| Supplied material |
* * * * * * *

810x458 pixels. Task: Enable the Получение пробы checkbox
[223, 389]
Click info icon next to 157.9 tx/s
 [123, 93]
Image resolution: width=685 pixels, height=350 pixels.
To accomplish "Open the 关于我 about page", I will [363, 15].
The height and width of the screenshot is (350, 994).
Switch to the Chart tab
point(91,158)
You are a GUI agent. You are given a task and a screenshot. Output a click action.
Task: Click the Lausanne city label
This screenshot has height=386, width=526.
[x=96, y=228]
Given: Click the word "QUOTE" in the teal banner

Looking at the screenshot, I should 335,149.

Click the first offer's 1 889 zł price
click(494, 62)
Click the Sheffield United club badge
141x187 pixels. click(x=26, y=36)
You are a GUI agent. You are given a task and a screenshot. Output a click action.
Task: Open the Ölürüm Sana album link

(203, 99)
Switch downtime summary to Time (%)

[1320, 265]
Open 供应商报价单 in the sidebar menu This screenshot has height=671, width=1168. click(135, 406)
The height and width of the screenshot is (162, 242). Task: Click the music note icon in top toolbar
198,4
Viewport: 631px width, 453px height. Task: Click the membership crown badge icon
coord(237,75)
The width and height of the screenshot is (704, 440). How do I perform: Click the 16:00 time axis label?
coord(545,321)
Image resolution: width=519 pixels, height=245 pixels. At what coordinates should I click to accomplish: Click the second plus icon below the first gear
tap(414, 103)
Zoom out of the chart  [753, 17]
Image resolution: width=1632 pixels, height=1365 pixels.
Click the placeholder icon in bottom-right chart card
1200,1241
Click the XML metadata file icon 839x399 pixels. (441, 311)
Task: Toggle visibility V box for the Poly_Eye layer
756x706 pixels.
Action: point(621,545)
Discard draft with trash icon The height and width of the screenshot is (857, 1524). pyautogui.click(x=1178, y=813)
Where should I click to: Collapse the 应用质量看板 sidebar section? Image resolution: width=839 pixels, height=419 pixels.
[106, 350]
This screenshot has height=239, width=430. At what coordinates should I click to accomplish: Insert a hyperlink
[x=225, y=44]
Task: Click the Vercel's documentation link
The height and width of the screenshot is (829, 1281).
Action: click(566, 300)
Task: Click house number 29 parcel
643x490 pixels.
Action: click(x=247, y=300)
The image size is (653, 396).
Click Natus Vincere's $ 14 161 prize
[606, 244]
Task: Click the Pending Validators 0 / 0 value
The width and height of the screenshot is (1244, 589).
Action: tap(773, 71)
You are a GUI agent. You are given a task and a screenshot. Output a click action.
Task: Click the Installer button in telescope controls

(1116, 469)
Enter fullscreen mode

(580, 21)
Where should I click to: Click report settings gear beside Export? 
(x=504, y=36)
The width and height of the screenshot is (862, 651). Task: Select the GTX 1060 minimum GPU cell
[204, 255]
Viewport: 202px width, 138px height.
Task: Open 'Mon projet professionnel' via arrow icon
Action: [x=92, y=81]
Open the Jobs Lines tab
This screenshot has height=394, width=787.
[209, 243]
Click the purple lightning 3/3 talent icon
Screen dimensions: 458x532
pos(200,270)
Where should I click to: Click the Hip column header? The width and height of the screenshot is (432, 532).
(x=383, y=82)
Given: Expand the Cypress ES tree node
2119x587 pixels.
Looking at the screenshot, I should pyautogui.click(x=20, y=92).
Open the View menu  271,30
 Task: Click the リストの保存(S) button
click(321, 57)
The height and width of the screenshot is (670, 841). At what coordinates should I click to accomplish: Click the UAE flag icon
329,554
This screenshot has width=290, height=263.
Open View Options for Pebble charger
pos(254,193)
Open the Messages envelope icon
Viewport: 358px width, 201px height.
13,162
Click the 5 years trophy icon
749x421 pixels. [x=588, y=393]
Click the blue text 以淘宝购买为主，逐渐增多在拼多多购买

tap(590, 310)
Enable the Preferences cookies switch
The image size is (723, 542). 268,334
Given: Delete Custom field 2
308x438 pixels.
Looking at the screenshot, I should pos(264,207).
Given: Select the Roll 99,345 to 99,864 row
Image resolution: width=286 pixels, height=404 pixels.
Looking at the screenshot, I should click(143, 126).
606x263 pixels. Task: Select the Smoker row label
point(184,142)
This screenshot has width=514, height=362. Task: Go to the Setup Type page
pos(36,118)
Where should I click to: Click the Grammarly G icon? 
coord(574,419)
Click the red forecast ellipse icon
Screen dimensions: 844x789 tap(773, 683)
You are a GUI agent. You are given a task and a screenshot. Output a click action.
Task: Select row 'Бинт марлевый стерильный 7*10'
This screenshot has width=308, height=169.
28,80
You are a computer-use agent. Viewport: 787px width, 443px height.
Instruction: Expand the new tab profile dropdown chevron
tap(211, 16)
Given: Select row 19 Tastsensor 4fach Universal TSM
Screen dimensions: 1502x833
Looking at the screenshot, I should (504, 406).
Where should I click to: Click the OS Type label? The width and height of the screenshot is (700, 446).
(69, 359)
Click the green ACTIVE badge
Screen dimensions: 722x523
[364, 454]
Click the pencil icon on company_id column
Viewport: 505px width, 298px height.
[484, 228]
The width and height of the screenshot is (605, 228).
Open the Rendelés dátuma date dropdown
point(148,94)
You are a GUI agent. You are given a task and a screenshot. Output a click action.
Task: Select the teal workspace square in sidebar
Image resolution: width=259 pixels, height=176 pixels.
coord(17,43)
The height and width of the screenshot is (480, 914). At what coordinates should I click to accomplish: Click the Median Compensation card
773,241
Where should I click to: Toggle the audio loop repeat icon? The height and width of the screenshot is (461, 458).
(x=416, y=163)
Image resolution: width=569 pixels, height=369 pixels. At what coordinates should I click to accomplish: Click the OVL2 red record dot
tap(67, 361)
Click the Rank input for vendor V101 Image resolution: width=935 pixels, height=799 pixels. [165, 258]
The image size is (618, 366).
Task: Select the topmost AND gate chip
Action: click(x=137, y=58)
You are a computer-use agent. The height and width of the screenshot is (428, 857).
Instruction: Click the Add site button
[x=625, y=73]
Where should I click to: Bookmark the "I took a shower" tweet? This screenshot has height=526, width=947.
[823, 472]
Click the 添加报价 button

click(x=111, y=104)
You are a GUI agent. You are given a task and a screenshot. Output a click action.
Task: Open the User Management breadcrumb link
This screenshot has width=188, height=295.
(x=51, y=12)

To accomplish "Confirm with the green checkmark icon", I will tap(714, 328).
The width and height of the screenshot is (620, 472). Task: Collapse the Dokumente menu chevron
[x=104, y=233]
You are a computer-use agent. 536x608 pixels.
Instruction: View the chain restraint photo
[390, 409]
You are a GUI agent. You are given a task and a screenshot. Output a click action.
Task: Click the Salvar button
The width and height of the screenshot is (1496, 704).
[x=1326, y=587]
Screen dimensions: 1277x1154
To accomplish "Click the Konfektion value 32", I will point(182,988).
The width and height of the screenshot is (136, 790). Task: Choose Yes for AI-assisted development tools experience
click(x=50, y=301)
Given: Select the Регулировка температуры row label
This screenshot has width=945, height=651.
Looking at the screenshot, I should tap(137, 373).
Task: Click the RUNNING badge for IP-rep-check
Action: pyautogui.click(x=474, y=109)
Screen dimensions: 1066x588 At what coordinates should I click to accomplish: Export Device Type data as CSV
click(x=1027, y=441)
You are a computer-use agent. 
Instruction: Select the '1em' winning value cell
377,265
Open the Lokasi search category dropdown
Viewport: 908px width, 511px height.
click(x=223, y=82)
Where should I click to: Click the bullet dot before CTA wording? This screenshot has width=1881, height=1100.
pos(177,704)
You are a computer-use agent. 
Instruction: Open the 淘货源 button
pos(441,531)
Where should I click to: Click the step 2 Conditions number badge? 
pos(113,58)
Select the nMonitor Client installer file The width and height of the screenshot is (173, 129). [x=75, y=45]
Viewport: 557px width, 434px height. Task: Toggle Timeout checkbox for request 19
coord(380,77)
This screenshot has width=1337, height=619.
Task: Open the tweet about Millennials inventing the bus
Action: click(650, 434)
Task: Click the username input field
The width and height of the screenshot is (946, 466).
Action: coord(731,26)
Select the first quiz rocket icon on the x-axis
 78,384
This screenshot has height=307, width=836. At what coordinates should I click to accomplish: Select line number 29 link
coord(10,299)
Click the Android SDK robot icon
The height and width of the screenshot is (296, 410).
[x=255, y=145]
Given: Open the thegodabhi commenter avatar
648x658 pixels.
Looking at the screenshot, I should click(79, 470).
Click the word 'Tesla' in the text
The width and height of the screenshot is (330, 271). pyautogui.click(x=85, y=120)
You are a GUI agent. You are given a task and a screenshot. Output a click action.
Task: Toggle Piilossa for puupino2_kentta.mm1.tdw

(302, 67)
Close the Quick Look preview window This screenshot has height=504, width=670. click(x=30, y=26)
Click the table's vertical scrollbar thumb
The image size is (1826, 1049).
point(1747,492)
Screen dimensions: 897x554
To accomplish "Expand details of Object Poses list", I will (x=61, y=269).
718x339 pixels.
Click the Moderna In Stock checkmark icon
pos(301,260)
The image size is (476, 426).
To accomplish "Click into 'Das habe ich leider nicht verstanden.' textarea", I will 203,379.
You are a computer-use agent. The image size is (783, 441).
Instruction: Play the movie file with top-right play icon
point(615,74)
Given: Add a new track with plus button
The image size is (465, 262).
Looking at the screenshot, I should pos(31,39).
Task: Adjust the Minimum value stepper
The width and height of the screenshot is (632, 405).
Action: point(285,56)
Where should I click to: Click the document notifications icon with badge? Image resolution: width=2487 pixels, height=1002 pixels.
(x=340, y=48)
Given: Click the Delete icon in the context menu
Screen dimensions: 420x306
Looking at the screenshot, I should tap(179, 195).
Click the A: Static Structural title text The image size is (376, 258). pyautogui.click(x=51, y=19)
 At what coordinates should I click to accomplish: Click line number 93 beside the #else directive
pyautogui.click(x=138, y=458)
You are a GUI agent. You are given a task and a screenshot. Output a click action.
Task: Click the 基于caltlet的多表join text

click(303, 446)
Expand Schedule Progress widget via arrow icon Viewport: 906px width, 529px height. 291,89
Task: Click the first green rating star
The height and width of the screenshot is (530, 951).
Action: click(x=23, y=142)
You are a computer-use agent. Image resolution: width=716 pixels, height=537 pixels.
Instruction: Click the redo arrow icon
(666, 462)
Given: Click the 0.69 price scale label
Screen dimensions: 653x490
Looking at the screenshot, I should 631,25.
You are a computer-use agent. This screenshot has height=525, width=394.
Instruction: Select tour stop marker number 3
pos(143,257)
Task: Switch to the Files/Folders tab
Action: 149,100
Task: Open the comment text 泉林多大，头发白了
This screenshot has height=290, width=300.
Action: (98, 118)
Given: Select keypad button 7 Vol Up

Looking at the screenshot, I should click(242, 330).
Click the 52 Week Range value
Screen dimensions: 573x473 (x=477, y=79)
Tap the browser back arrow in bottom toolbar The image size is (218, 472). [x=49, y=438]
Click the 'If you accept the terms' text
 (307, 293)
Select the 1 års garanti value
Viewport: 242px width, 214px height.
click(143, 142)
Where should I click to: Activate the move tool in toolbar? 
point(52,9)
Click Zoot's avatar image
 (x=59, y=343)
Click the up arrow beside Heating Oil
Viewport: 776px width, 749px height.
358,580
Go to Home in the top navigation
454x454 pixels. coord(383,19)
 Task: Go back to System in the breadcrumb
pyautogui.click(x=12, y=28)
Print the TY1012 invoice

* * * * * * *

| Exercise aim |
Return each line from the rows above that contains the word "checkbox".

| Output for this task |
810x458 pixels. Task: Enable the Получение пробы checkbox
Viewport: 557px width, 434px height. Task: Toggle Timeout checkbox for request 19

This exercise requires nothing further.